Teaching with Blogs … Reflection from the Fall (part 2 of 2)

Gale Kenny
Barnard College
Columbia University

(this is part 2 of Gale Kenny’s reflections on teaching with blogs during the fall semester):

The bad:

· As I had feared, it became difficult to respond adequately to everyone’s posts, and to keep track of the comments for grading purposes. I ended up requiring the students to turn in three “blog portfolios” during the semester for which they collected their posts and comments and then emailed them to me. I would highly recommend this fix! It is easy to find and evaluate posts, but keeping track of the comments was really difficult.

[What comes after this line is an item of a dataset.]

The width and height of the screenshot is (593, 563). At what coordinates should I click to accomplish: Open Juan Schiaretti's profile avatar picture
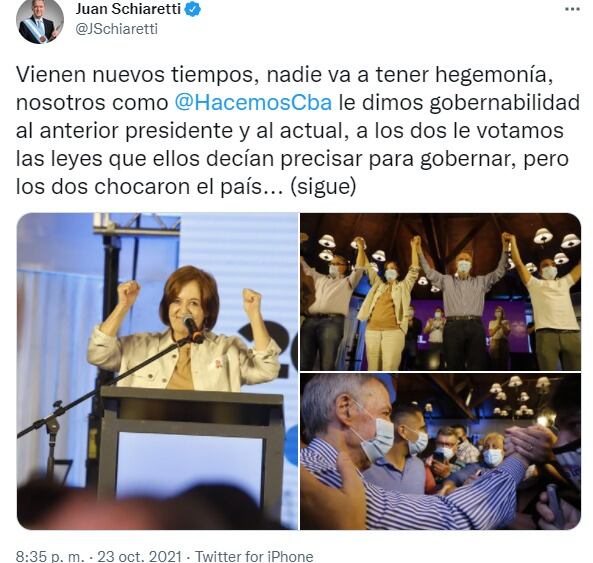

· The other major flaw concerned timing. For reasons I’ve since forgotten, I had decided against creating a schedule for the blogs, and so students almost always posted and commented during a 24-hour period before class. This created a time crunch for me since my other class met on the same day as the seminar, and I couldn’t spend as much time responding to posts as I would have liked. It also annoyed some students who wanted to get their three comments done, but had to wait on their classmates to post. It also defeated one of the goals of the blog: to continue a discussion throughout the week.

Overall, the positive far outweighed the negative, and I ended up preferring the hub-and-spoke method to the class blog. I would, however, make a few changes in the future:

· Next semester, I’m going to divide the students up into groups, and then have each group create and maintain a blog. This will, I hope, create even more conversation since students will only have to keep track of 3-4 other people rather 20 other students.
· I am also requiring that the students post something new every day, and that they work out a schedule among themselves. I hope this will avoid a frenzy of posts and comments hours before class.

· To help with grading and commenting on my end, I’ve borrowed an idea from a colleague who asked a graduate student (not a TA, but a student taking the course) to keep track of the blogs for his class. I plan on doing the same for my course on the history of marriage in the US that I will be teaching in the Spring. Instead of writing her own weekly posts, one of the graduate students in my course will write up summaries about the various discussions on the blogs for the class’s main website and engage directly with the students on their blogs. This will give her some teaching experience beyond the usual TA work, and it will help me to manage the online part of class.